Monday, November 26, 2007

Fat facts which nobody can deny

The Hoofnagles are jolly good fellows, debunking those cranky guys who deny that HIV causes Aids and that vaccines save lives and the like, uncovering the tactics they use but they happen to use one of such tactics themselves, cherry picking.

Skepticism is a good thing and vital for science and health, the problem is that those cranks, HIV denialists and antivaxers boast to be the real skeptics. The Hoofnagles try their best debunking those debunkers. Mark Hoofnagle has criticized me for having accepted Sandy Szwarc to Skeptics' Circle. I did so because I share her skepticism in the obesity issue which is an important one in these times. I did so because I think this is sound skepticism, based on facts. And this does not mean that I agree with all statements on her blog.

Mark Hoofnagle has attacked Sandy for a post suggesting that case numbers in various diseases have been increased just by altering the diagnostic criteria. Again, I am not going to comment on non-obesity issues over there because I have not (yet) studied the details.

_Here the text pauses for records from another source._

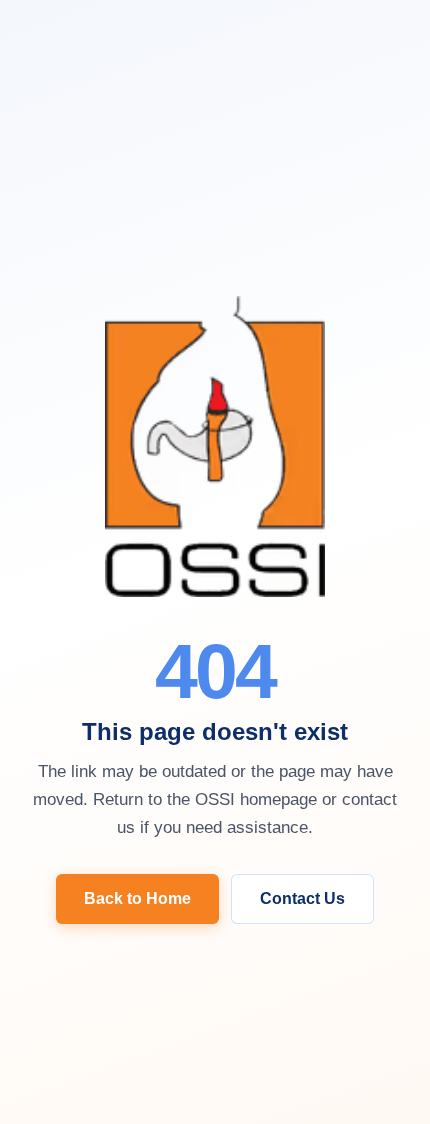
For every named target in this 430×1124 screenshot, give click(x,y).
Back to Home (137, 898)
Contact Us (302, 898)
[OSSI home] (215, 448)
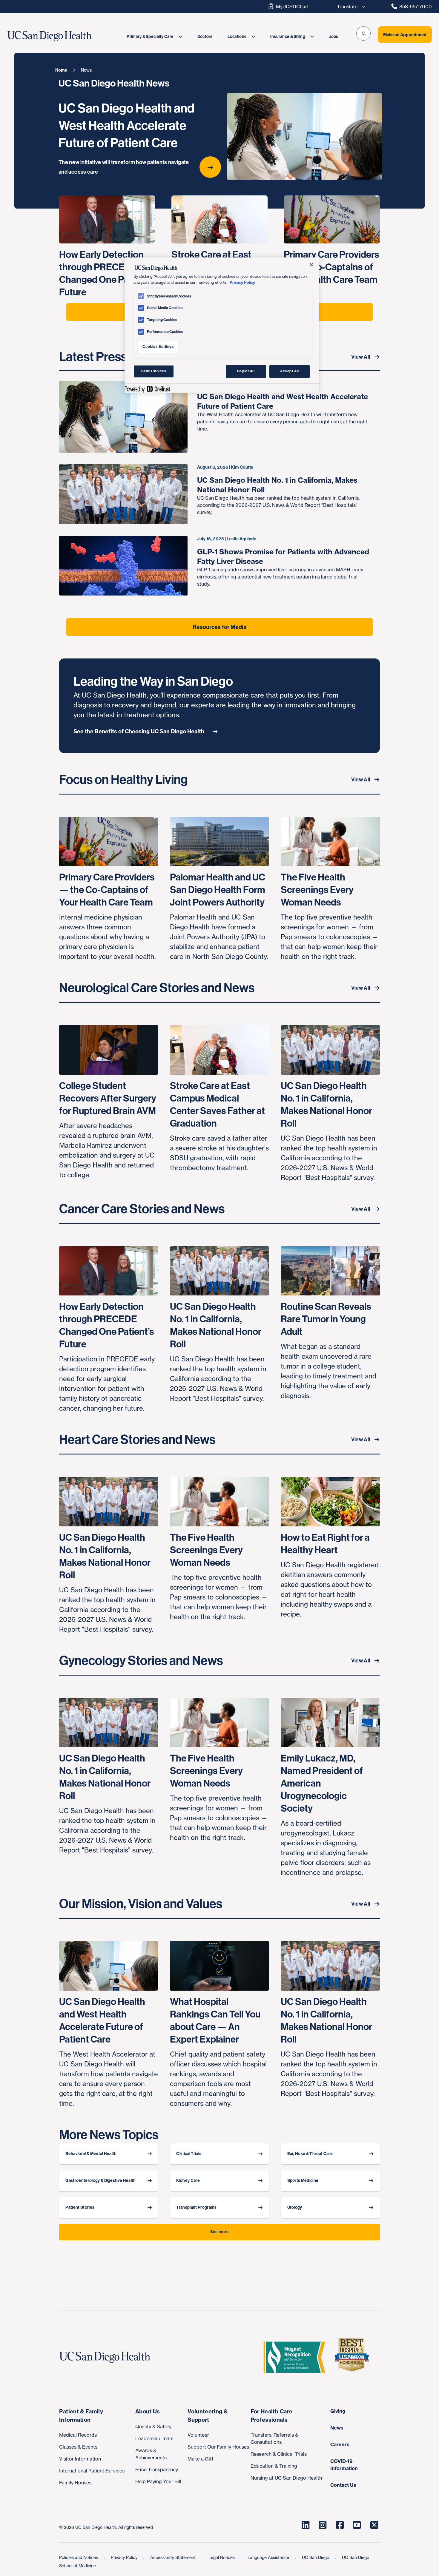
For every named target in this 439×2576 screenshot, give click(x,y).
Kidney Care (188, 2180)
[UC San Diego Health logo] (107, 2357)
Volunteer (198, 2435)
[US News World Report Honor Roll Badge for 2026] (354, 2357)
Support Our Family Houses (218, 2447)
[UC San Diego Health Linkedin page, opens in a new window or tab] (305, 2525)
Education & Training (274, 2466)
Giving (337, 2411)
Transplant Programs (196, 2207)
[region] (222, 324)
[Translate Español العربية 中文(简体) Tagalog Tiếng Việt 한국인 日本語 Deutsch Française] (350, 6)
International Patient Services (92, 2471)
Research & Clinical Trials (279, 2454)
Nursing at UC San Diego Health (286, 2478)
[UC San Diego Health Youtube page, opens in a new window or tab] (357, 2525)
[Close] (311, 264)
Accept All (289, 371)
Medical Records (78, 2435)
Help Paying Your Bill (158, 2481)
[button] (363, 33)
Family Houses (75, 2483)
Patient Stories (79, 2207)
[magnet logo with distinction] (296, 2357)
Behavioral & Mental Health (90, 2153)
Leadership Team (154, 2438)
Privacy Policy (125, 2557)
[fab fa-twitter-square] (374, 2525)
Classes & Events (78, 2447)
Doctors (205, 36)
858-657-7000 (415, 7)
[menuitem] (154, 36)
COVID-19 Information (344, 2464)
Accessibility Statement (173, 2557)
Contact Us (343, 2485)
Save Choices (153, 371)
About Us (147, 2411)
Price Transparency (156, 2469)
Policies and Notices (79, 2557)
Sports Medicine (303, 2180)
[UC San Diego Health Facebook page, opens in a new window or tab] (340, 2525)
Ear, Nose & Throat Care (310, 2153)
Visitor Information (80, 2459)
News (336, 2428)
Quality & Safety (153, 2427)
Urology (294, 2207)
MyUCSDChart (292, 7)
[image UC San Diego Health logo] (63, 36)
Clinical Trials (188, 2153)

The only point I am going to discuss here is the definition of body mass index (BMI) 25 as general upper limit of normal weight and the claim that every weight beyond that limit is to be called "overweight" and is bad for health.

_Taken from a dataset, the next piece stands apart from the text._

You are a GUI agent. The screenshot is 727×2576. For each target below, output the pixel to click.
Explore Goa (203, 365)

Such obesity skepticism, in Mark's view, is cranky, and he cites two large studies to back his view. The first one, by Calle and co-workers, has been published in the New England Journal of Medicine 1999. The problem with such old data is that they may be outdated meanwhile because, as has been shown by Flegal and co-workers, the link between obesity and mortality has gotten weaker over time. Therefore I am dealing with the newer one, by Adams and co-workers, published 2006 in the same journal. This study is really impressive; more than half a million men and women have been assessed and followed up to ten years. There are many beautiful cherries to pick from this study. Mark has picked this one.

BMI and mortality picked I must admit this is one of the most beautiful J-curves I have ever seen. It shows the relative risk of death for men aged fifty who never have smoked, plotted against BMI. Mark shows this curve to support BMI 25 as an upper border to bad health. Does it really show this? What I see here is a nadir (lowest value) at BMI 23.5 which could be called the ideal weight for this selected group, only 18 percent of the whole cohort. The upper border of the normal weight range must be defined by the mortality value. For BMI 25 we get a relative risk of less than 1.1 in this curve. Symmetry must be postulated, and we look at the lower BMI value with a relative risk of less than 1.1 which is the case at around BMI 22. In other words, with a postulated upper BMI limit of 25, the corresponding lower limit is 22, leading to a normal weight span of only three BMI points. Such a narrow definition of normal weight cannot make any sense. Rather I would accept a lower limit of normal weight at BMI 20 (according to WHO it is even lower, at 18.5). Our curve shows a relative risk of 1.25 which is again found at BMI 27 at the upper end. Thus, our curve suggests a normal weight range of BMI 20-27 for this specially selected group, but not for women, not for younger or older men, not for those who smoke or who have smoked earlier in their lives. We see, not even this best cherry to be picked is able to support the view that bad health begins at BMI 25.

BMI, mortality and smoking status Now let me pick my own cherries, nota bene from the same study. This one shows the curves for men, based on more than three hundred thousand cases, according to their smoking status. For never smokers, we see an ideal weight of BMI 25 and a "normal" weight range of 21 to 30. For former and current smokers, these values have to be shifted upwards by two BMI points. For a former smoker, a BMI 32 appears to be at the upper end of normal weight, rather than "obesity".

BMI, mortality and age This one is even better, showing roughly the same three hundred thousand men, this time sorted by age classes. Looking at the relative risk at the lower end, I am no longer ready to accept a BMI 20 as lower limit of normal weight. The point of ideal weight again has shifted upwards, now to 26, and the range of normal weight (I admit this is my personal view) is between 22.5 and 32.5 for men in their fifties, expanding gradually to 22 and 36 for men in retirement age.

Conclusions: One of the biggest recent studies on weight and mortality does NOT support a general upper limit of BMI 25 but suggests a re-definition of the term "obesity" which should be adapted to age, sex and smoking status. And even claims of so-called cranks must be checked seriously, their grain of truth may be bigger than it seems at first glance.

Open e-mail to Mark Hoofnagle

Dear skeptic colleague

You do a great job with your blog but I cannot agree with your recent post when it comes to overweight and obesity. In particular, I cannot see how you conclude a BMI of 25 as a general upper limit of good health from the study by Adams et al, NEJM 2006, that you have cited. Plus I would like to learn, besides the graph you have commented, how you interpret the other two graphs from the same study, displayed above here.

Looking forward to find your clarifications on your blog soon.